United States congressional caucus

The bipartisan United States Senate Taiwan Caucus focuses exclusively on improving American-Taiwanese relations. It has 31 members in the 119th congress. Its counterpart in the House is the Congressional Taiwan Caucus.

==History==
The caucus was established on September 17, 2003. Founding members of the caucus are: Senators George Allen (R-VA), Tim Johnson (D-SD), Byron Dorgan (D-ND), Dick Durbin (D-IL), Ben Nelson (D-NE), Jay Rockefeller (D-WV), Kit Bond (R-MO), Jon Kyl (R-AZ), Jeff Sessions (R-AL), Saxby Chambliss (R-GA) and Jim Inhofe (R-OK). By November 2003 the caucus had 18 members, including Tom Daschle and Trent Lott.

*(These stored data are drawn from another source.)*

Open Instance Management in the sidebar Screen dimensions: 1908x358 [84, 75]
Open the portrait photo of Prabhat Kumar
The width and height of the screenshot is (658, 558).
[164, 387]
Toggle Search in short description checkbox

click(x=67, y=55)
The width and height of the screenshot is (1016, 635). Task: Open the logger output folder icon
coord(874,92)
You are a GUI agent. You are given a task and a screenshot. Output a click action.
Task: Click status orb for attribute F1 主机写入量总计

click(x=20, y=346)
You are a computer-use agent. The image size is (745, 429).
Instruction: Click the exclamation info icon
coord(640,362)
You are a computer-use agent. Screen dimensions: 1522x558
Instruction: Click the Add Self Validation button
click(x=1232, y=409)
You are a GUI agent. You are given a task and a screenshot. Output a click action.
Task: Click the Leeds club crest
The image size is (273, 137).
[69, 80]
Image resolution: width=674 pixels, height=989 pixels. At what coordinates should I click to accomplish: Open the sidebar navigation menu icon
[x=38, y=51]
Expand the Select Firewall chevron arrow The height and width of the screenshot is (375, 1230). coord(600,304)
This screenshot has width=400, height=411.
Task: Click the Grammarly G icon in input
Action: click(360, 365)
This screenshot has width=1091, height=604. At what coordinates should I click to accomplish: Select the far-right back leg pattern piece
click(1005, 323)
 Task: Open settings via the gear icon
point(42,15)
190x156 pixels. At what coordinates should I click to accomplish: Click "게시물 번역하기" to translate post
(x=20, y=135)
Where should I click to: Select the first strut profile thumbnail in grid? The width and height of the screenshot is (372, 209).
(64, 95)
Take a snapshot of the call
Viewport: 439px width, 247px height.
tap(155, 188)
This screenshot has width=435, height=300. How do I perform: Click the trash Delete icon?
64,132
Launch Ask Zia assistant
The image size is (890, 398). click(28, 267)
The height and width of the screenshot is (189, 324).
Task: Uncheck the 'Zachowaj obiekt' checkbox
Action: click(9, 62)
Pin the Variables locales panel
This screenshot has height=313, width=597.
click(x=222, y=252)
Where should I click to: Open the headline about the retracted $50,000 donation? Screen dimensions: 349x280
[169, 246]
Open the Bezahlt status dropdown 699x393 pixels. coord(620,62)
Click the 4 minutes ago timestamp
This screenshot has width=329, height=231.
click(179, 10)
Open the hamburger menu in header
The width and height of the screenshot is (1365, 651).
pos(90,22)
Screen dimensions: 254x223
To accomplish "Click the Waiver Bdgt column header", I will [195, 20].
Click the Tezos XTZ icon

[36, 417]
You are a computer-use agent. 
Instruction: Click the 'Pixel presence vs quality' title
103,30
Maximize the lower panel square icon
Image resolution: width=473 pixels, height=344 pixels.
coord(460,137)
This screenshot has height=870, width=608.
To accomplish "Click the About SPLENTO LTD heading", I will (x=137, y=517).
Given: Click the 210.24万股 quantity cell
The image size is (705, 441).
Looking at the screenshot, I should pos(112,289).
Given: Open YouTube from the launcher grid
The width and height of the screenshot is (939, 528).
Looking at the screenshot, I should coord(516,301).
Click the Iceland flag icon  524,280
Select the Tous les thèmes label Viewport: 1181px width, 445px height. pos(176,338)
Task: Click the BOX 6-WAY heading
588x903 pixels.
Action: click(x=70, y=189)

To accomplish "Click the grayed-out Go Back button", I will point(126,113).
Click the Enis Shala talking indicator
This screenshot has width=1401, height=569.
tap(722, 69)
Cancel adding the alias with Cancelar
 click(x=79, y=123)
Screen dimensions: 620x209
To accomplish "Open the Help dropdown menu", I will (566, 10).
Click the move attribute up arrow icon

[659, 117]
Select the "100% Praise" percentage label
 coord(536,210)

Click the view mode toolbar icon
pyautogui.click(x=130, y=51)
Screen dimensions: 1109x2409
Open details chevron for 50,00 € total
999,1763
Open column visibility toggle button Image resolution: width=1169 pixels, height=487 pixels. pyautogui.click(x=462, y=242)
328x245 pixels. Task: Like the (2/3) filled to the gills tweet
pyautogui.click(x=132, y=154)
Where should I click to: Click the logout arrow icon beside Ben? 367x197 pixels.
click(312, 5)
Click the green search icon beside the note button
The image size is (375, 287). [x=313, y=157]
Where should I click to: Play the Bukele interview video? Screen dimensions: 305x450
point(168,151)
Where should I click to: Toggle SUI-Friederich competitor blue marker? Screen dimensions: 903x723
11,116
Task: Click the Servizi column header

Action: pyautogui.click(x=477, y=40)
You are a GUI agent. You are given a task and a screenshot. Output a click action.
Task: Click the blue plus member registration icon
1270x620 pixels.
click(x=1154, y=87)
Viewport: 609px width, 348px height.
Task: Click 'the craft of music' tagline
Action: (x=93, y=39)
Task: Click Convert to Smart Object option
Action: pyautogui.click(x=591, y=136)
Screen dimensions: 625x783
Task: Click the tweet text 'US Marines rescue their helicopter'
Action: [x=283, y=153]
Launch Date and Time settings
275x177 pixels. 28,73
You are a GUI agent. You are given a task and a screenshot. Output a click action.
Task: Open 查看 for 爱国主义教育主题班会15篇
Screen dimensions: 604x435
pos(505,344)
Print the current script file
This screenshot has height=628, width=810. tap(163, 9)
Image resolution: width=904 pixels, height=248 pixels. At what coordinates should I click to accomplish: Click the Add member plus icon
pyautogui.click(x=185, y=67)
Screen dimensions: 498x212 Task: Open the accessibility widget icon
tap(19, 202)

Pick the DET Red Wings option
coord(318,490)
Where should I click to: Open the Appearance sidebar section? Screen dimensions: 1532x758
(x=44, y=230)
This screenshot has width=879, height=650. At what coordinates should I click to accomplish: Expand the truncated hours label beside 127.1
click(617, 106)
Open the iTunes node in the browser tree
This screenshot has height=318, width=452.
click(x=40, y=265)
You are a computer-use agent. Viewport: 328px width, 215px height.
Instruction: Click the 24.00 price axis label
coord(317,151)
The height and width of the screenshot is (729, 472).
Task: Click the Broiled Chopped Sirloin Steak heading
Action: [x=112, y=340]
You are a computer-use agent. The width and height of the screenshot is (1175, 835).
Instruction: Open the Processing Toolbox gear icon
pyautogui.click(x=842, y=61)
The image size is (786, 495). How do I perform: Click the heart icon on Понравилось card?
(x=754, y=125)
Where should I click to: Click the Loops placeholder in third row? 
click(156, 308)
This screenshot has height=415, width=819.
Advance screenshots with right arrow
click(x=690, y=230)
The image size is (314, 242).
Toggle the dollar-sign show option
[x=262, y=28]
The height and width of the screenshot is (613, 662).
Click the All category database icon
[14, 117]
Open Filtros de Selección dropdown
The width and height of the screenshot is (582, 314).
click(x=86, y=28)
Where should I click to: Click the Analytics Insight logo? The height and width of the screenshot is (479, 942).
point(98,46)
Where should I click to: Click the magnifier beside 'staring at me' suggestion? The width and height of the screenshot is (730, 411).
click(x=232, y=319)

The Senate Taiwan caucus had 24 members in 2011, and was active in applying pressure to uphold Taiwanese interests during Hu Jintao's visit to the US in that year.

==Members==
This is the list of members as of 2026. 18 of the 30 members are Republicans, and 12 are Democrats.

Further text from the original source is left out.